Data records

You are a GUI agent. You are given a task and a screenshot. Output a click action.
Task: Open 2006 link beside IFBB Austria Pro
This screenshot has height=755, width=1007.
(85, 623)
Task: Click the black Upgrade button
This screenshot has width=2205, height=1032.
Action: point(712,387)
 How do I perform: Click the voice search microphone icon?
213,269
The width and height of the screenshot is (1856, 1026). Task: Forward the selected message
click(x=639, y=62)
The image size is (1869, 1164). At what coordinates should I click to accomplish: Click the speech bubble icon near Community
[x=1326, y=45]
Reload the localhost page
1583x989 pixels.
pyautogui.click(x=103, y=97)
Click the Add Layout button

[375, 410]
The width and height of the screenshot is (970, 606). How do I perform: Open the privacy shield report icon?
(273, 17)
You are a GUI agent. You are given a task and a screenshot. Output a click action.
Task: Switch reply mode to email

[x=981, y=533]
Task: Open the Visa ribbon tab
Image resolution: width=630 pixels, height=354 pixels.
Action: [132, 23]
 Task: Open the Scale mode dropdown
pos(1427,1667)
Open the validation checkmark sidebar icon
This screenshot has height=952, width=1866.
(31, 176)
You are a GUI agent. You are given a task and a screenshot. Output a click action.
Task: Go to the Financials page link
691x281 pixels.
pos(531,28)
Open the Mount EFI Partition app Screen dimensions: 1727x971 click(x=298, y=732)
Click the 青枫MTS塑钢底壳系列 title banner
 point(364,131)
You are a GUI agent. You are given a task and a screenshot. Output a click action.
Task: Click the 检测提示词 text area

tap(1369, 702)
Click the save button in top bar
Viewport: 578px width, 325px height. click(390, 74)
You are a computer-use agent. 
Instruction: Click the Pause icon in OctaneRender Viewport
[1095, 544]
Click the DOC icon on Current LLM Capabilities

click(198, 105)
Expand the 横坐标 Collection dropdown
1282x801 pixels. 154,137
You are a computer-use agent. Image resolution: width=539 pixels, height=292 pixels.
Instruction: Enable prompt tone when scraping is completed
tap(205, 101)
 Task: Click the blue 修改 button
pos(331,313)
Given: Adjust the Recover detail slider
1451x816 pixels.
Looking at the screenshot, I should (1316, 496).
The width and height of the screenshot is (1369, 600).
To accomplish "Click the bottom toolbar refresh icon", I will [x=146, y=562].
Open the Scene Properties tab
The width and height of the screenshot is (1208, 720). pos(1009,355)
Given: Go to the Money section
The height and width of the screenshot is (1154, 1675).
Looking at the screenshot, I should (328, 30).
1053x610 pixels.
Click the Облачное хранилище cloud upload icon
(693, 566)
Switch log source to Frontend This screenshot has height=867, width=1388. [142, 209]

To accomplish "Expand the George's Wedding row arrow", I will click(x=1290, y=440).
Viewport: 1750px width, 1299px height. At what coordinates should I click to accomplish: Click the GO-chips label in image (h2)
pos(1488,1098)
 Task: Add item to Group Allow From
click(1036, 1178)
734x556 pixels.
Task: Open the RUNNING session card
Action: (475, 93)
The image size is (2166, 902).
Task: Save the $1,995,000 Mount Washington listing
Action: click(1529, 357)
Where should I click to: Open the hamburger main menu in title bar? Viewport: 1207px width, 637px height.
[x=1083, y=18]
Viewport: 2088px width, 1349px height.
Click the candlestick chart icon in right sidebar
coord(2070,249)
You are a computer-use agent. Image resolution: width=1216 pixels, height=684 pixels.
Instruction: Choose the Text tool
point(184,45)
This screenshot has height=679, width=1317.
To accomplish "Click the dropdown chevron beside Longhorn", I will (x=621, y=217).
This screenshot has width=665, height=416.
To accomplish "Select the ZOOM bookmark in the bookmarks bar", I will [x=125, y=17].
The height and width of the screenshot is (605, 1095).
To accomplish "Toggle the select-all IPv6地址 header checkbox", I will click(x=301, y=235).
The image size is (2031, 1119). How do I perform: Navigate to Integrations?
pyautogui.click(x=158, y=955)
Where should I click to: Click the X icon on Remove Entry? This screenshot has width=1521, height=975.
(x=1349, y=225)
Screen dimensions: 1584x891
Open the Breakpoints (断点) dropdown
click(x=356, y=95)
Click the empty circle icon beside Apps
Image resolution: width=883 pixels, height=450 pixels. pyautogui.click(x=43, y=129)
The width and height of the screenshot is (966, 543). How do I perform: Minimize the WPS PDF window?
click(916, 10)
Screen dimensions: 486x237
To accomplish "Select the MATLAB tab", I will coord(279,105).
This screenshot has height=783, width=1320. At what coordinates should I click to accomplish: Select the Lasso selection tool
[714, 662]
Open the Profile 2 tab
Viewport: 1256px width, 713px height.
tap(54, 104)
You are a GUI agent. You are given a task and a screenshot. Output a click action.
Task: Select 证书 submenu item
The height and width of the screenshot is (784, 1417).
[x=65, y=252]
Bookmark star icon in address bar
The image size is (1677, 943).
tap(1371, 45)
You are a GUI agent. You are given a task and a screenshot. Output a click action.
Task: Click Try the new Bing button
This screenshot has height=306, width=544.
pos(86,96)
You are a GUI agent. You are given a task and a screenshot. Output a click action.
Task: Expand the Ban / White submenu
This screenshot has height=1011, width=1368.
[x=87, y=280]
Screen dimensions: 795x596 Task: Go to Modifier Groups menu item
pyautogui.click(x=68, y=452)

Problem statement
All lines of the entries above where "link" turns up should be reported.

Answer section
Task: Open 2006 link beside IFBB Austria Pro
Task: Go to the Financials page link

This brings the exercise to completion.